Table 7 The effects of rental market reforms on macroeconomic volatility

6 Conclusions and policy recommendations

The share of the rental housing market in many countries around the globe is small. In this paper, we have conducted a micro–macroanalysis to understand better the causes and effects of this phenomenon, as well as to provide some policy recommendations. For the micro evidence, we have focused on the study of Rubaszek and Czerniak (2017), which is based on a survey conducted in Poland, a country characterized by a very low share of the private rental market. The authors show that the rental market is treated as a short-term, temporary solution, and not as a vital alternative to ownership for a longer stay. The results of the survey indicate that the preferences of households are strongly skewed toward owning due to both economic and psychological factors. Households perceive ownership not only as a cheaper form of satisfying housing needs, but also as the only way to provide a safe place for the family and to really “feel at home.” The survey also suggests that inefficient institutions and the lack of professional renting services are among the most important barriers to the development of the private rental market. As regards macro evidence, with a panel of data for 28 EU countries and the period 2004–2017 we show that the underdevelopment of the private rental market amplifies the elasticity of house price with respect to key macroeconomic fundamentals: output, interest rates, and to a lower-degree credit dynamics.

Given the above micro–macroevidence about the reasons and consequences of rental market underdevelopment, we have used a DSGE model with rental housing and collateral constraints, which we calibrated to the Polish data, to quantify the effects of three reforms: (i) equalizing fiscal incentives for different types of housing tenure, (ii) removing the “bad tenant effect” on the level of rents, and (iii) improving the standard of rental services leading to a shift in housing tenure preferences. All three reforms lead to an increase in the share of the rental market in the long run. Our computations indicate that introducing the three reforms would shift the rental share from 6.8 to 15.0%. We also show that reforming the rental market is also beneficial for macroeconomic stability. For LTV shocks, the financial accelerator effects derived from loosening the collateral constraint are dampened after the reforms. Then, even though this financial shock promotes borrowing and consumption, a well-functioning rental market mitigates its effects and brings stability to both the housing market and the macroeconomy.
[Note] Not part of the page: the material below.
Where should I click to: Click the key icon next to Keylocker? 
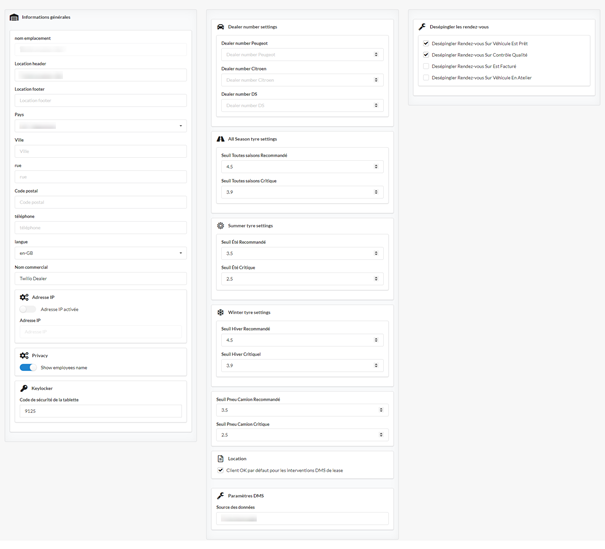pos(24,389)
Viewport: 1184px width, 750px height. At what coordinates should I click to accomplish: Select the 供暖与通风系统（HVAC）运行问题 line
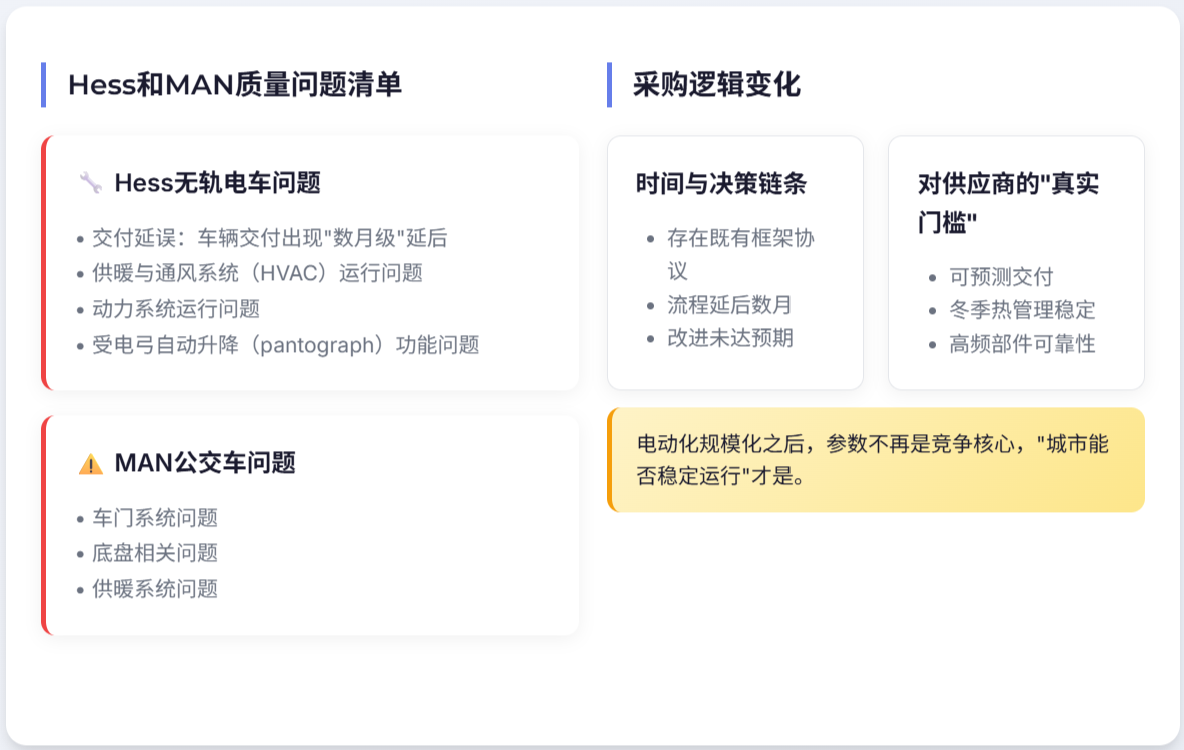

The above results justify why in some countries making the rental market function effectively should be considered a top priority for housing policy. Based on the results of the study, we may formulate a number of recommendations for housing policy. First of all, lowering the relative cost of renting in comparison with owning seems to be one of the key factors. A direct method would be to introduce rental subsidies, even if this kind of housing policy could have an impact on rental prices (Viren 2013). Lowering the relative cost of renting could also be achieved by introducing smart regulations, e.g., limiting the “bad tenant” risk. Eliminating fiscal measures promoting ownership would also help. Second, improving the quality of rental services would contribute to changing psychological attitudes toward renting. This could be achieved by encouraging professional investors that specialize in managing and building rental housing, but also by supporting associations of individual landlords or rental management companies. Third, smart regulations that protect “good tenants” against the risk of large rent hikes or unexpected eviction would increase the sense of security and stability of the rent contract. This would reduce one of the most important barriers to demand for rental houses: the belief that renting is not a stable form of satisfying housing needs. Finally, it is worth mentioning that the decision about buying a dwelling is often based on a flawed economic reasoning. This might lead to the conclusion that education or information campaigns about advantages and disadvantages of different forms of housing tenure could contribute to the increase in demand for rental as well as better housing choices of households.